■ **Work instruction**
Report each line of the data that contains the string "nach".

■ **Records supplied**
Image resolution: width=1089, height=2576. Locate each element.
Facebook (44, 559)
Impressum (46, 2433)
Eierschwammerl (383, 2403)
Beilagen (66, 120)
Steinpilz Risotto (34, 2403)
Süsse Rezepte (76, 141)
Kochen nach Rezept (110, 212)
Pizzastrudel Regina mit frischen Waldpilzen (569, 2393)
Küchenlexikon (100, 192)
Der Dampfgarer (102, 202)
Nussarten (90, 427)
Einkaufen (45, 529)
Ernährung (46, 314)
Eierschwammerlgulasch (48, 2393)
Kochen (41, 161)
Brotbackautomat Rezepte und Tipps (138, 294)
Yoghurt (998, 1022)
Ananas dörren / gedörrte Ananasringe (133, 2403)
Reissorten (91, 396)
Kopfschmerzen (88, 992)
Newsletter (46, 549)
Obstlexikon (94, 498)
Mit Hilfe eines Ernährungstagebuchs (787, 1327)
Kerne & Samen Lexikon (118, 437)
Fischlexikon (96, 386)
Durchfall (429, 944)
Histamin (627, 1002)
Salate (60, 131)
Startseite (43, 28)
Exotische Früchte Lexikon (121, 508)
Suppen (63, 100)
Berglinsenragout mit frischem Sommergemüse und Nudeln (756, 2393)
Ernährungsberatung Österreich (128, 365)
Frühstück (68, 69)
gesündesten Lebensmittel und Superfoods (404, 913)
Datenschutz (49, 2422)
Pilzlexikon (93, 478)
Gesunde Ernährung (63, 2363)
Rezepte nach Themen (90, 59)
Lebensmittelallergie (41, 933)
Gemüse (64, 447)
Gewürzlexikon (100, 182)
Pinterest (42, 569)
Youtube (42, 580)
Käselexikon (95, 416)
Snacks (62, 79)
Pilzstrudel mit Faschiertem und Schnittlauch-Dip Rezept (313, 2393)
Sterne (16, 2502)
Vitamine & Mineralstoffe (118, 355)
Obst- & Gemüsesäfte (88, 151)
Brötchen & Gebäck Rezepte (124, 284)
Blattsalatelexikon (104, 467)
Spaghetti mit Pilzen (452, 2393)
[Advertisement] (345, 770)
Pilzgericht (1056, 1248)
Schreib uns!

■ **Solution to the problem**
Kochen nach Rezept (110, 212)
Rezepte nach Themen (90, 59)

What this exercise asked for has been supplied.